I went to Mineral Point to the Cradle of American Haiku conference (version 4.0) last weekend and that was fun. Okay, fun is really the wrong word. There is no place like that place in the whole entire world and there are no people like the people that come to that place to talk about writing haiku and sometimes even to write it. They’re my people. I don’t have much family around here but when I go there I have the same feeling I do when I walk into a large room full of people I’m related to. I know them and they know me and there’s hugging and that weird kind of tug, that gravitational pull, that I always assumed was DNA-related but is apparently not. I’m not really sure what I would do if I didn’t live near Mineral Point. It seems unutterably sad to think about, so I won’t.
There is probably no other place on the planet, for instance, where you could get three dozen people together in a room to attend a workshop on writing haibun, which is an art form that probably not significantly more than three dozen people in the English-speaking world have even heard of. Okay, I’m totally exaggerating, but not that much. There are probably more English-speaking people who haven’t heard of Kim Kardashian than have heard of haibun. (I’m sorry to bring up Kim Kardashian in this space. I won’t do it again.)
As I was saying. I went to Mineral Point and conducted a workshop on writing haibun, which made me feel a little bit like a little girl wearing her father’s cowboy boots, but it seemed to go okay. We talked a lot about the link between prose and haiku in haibun, which I have discovered in the past is something that haiku poets can talk about more or less forever with apparent interest. Connection. We’re totally into it. Then we did a little exercise and wrote a little haibun. I gave the attendees a total of twenty minutes to write and was stunned to discover that most of them seem to have written a complete haibun in that time. What are they, wizards? It takes me months, sometimes.

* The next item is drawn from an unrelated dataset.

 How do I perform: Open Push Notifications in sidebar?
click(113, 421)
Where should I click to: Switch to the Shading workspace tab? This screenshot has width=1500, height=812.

Some of them read what they’d written aloud, one minute after writing it, and it was beautiful, startling, like watching a bird hatch and dry and become itself.
I could say a lot more about Mineral Point and I probably will, but I feel I should return now to what really should be my regularly-scheduled programming, which is thinking and writing about how wild and difficult and stunning everything is, in and out of my brain.